It is right the Government should make contingency plans for a ‘no deal’ and that these should be published – particularly when a ‘no deal’ looks more likely.
But hysteria should be avoided. Groups representing hospitals and ambulance services in England have warned of possible “stockpiles and shortages of medicines and medical devices” – though the papers reveal the UK has agreed to accept EU testing and safety approvals; police chiefs have warned of a risk to the public if the UK loses access to EU-wide crime databases; the farmers’ union says some farms could be “on the brink of collapse” without frictionless trade after Brexit.

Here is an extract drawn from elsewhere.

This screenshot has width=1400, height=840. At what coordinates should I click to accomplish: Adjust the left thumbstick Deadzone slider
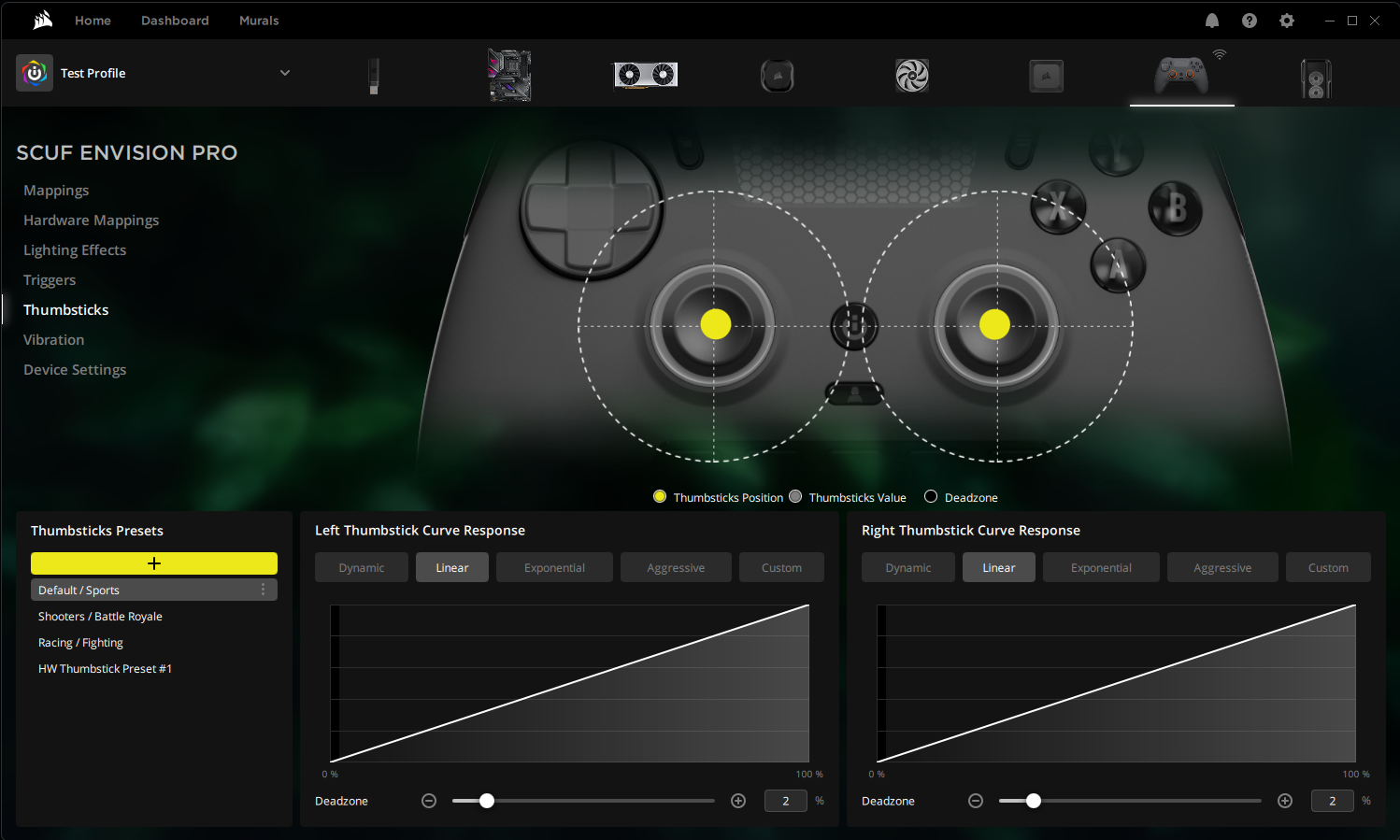(486, 801)

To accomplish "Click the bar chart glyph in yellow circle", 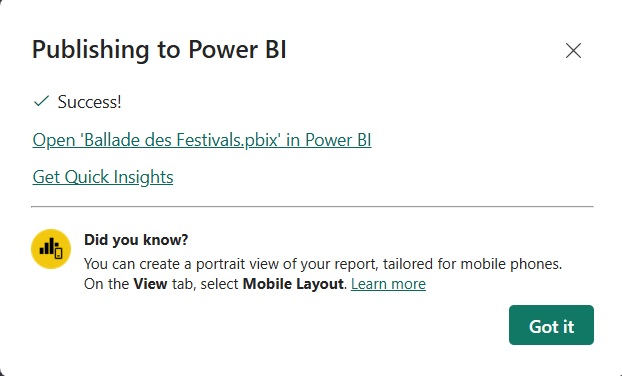I will (48, 247).
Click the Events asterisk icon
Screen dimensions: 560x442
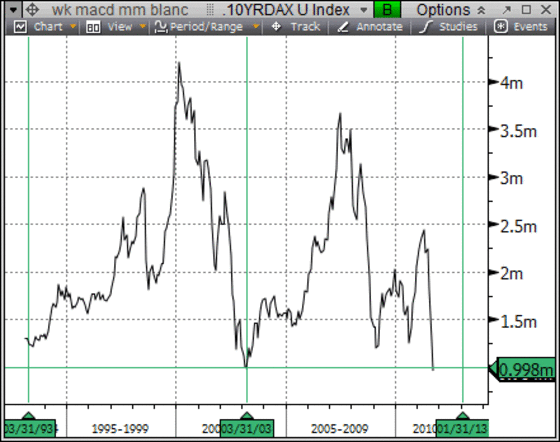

The words “catastrophic” and “devastating” are bandied about as if disaster was certain.
But what of the certainties that former Chancellor George Osborne and the Treasury cited ahead of the EU referendum: a £30 billion “black hole” in the public finances; an “emergency budget”; house prices “hit by at least 10 per cent”; as many as 820,000 jobs lost; and that “a vote to leave will push our economy into a recession”.
None of this has happened. Borrowing has fallen to the lowest quarterly level since 2002-03. Numbers in work are at a 40-year high. There has been no house price crash – and no recession.
Let’s remember that we are, after all, still in negotiation with the European Commission on a deal – one that both sides have the strongest incentive to reach.
But while the UK has kept compromising the EU Commission keeps saying ‘no’.
I do not envy the frustration and impatience that business leaders must feel about the lack of progress. But business finds a way: whatever the political obstacles, companies keen to trade will overcome obstacles – a skill and ingenuity as prevalent across German car makers as among component suppliers in the UK.
Scaremongering? It demeans us. It condemns us to defeat. And it has never added a jot to our wealth and well-being.